When prioritizing your goals while creating a marketing plan, focus your time and energy on soliciting business segments that will generate the most revenue.
A good marketing plan is dynamic, so if you’re monitoring it properly, it will change as the year progresses; and each subsequent year, you identify the most profitable marketing targets better. A good marketing plan requires realistic goals and market research, but even with solid research and preparation, a plan can go wrong if it’s not monitored closely.
Paladin Golf Marketing conducted a marketing assessment report for Baywood Tree Golf Club (actual name withheld for contractual reasons) in November 2006. The report was a researched assessment of future public, member and expected play levels in a market with a priority placed on direct competitors. The purpose was to assess market demand for golf in all segments of area play: outside, membership, group business, hotel, seniors, etc. Once this market research is compiled, it can be used to assess market success levels at a course. If done correctly, it’s all the market research needed to begin concerted marketing strategies and tactics for a public-access golf course.
Baywood Tree’s owner wanted marketing assistance on an affordable, step-by-step basis. The course didn’t have much cash flow, and the owner was contributing more than $65,000 a year to the operation for the past several years. Although the owner had means, he wanted to begin with the marketing assessment report to determine if his course had the chance to succeed in the market or decide on a more viable use of the land.
First, we completed a demand analysis based on population demographics. On average, each 18-hole equivalent was projected to generate 7,000 more rounds than Baywood Tree was generating. Not good news for Baywood but promising for the future.
Next, we completed an Internet golf course survey of all public and semiprivate courses in a 40-minute radius. Then we conducted a telephone survey of the same courses. Afterwards, we conducted in-person surveys to confirm the telephone survey information.
From our surveys and other sources, we reviewed facility-reported demand compared to consumer- or population-reported demand. Interestingly, the facilities were reporting almost 23 percent more rounds than the population method of demand analysis. The likely sources were golfers coming into the market from outside the radius used for analysis and tourism/visitors. After we confirmed the tourism pressure through the hospitality industry, the rounds opportunities would be duly noted and included in our marketing assessment recommendations with strategies to outmarket the competition for this business.
To assist our research, we needed direct feedback from customers and area golfers. Normally, we recommend a player survey – 12 questions distributed at the course for 10 consecutive days each quarter – but the course was in its off-season generating few rounds. We decided to conduct an e-survey and contracted with an e-marketing company for the opt-in e-mail addresses of golfers only.

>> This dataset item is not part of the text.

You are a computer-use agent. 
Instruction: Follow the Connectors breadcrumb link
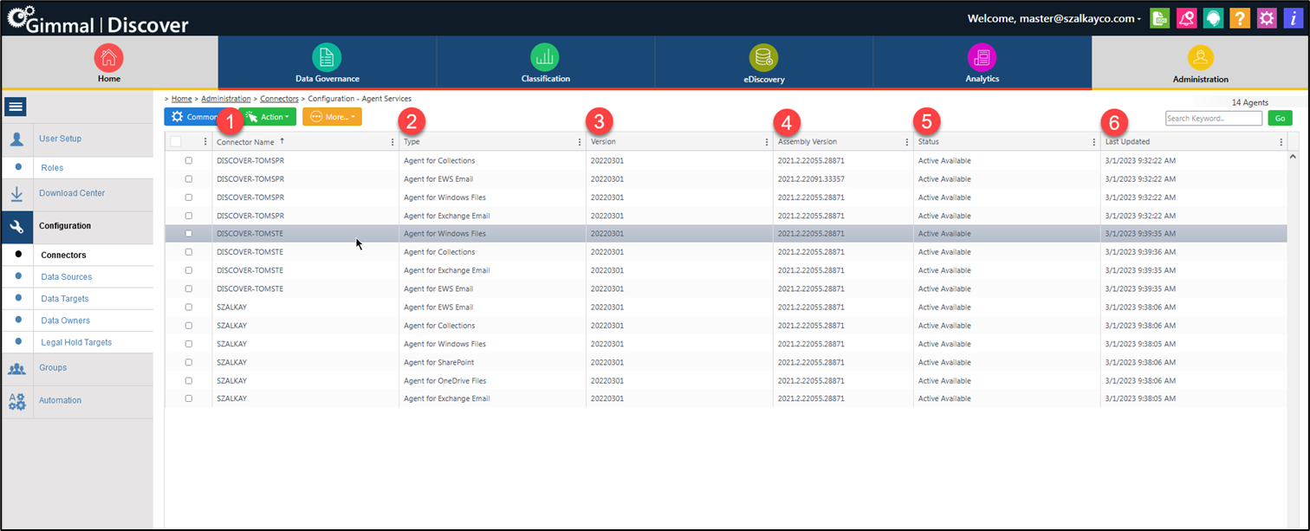280,99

One of the greatest benefits of the e-survey, besides the response information, is the quick turnaround time. Within 10 days, we were set to mail. With an incentive included, we experienced a 14.5-percent open rate on our e-mail blast, and 10.9-percent of those opens filled out the survey. It’s not the greatest return ratio, but we had 126 completed surveys and were able to use the respondents’ likes, dislikes and comments about the course and other favorite course information as a snapshot of how our subject course is perceived in its marketplace.
Think about the value of the research we have at this point and how it benefits our decision making while planning the marketing. We have the owners’, long-time managers’, sales managers’, employees’ and several loyal golfers’ perceptions of Baywood Tree’s strengths and weaknesses. We have industry statistics to gauge what demand levels could be expected at the course. We have a history of rounds and revenue the course has generated the past several years. We have a good but general idea of what segments are playing at all of the course’s direct competitors through our Internet, telephone and in-person surveys. And we have direct feedback from our e-survey of area golfers. That’s powerful research on which to base marketing.
Baywood Tree’s owner is a busy medical specialist and doesn’t have time to focus on the club as much as he would prefer. He bought the property, including the golf course, in 1979, and the club took care of itself through the mid-1990s. However, he didn’t have any golf-industry experience, and his management team learned by the seats of their pants during golf’s better times. Beginning with fiscal year 2002, the course began experiencing losses, which continued to mount primarily because of oversupply on the peripheral of his primary market and some neglect of the facility’s clubhouse and food-and-beverage operation. Still, the golf course is in good condition and competitive relative to the market.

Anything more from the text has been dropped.